HERO Twin Astronaut Study Consortium (TASC) Project: Metagenomic Sequencing of the Bacteriome in GI Tract of Twin Astronauts

Project: Research project

Description

The proposed project entitled "Metagenomic Sequencing of the Bacteriome in GI Tract of Twin Astronauts" is submitted in response to the NASA Human Exploration Research Opportunities (HERO) program for the study of the "Differential Effects on Homozygous Twin Astronauts Associated with Differences in Exposure to Spaceflight Factors". It focuses on one of the research emphases (i.e., metagenomic sequencing of the microbiome) listed in the Appendix D HERO announcement, but it is also complementary to other biomolecular research projects making up the Virtual Team Partners, which seek to integrate –omics studies on the effects of spaceflight via collaboration, data-sharing, and data analyses with the other members of the Virtual Team referred to here as the NASA HERO Twin Astronauts Spaceflight Consortia (HERO TASC). The overarching goal of the HERO TASC is to maximize the plurality of time-correlated –omics profiles to allow for a thorough and in-depth systems biology view of the physiological, molecular, genetic and biochemical perturbations, as well as neurobehavioral reactions, experienced by Astronaut Scott Kelly (before, during and after 1 year on ISS) relative to his monozygotic twin Astronaut Mark Kelly (during the same interval on Earth).

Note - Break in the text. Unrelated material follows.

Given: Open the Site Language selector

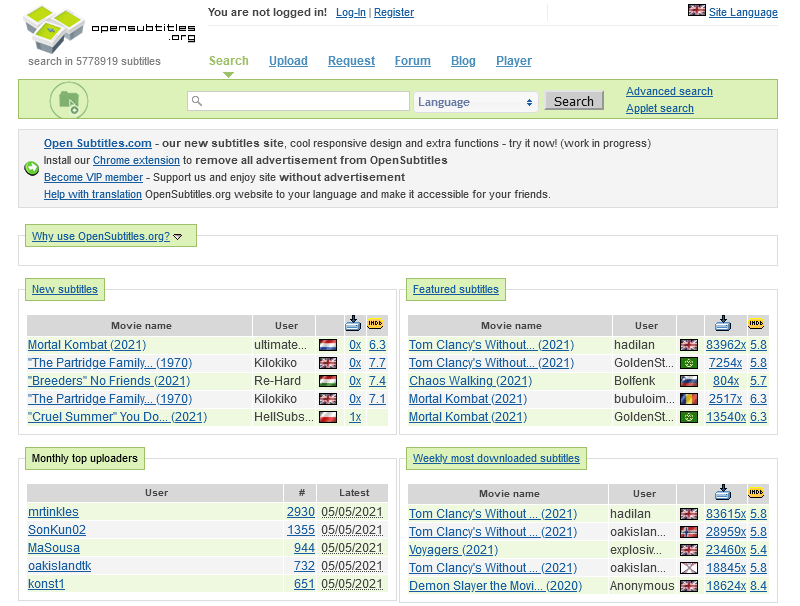Looking at the screenshot, I should click(742, 12).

The complex ecological microbiology community that inhabits the human GI tract that involves host interactions and the collective microbiota metabolic activities influence normal physiology and behavior and the susceptibility to disease (Lozupone et al., 2012). Despite the clear importance of the GI microbiota for maintaining overall health and influencing disease state, the effects of the spaceflight environment on the human microbiome remains unknown. Thus, it is imperative that studies be carried out on long-term missions in space so that any adverse change can be identified and countermeasure can be employed to insure the safety and health of our astronauts or lengthen spaceflight mission.
StatusFinished
Effective start/end date4/14/1412/31/18

Funding

  • NASA Lyndon B. Johnson Space Center (NNX14AH26G-000004)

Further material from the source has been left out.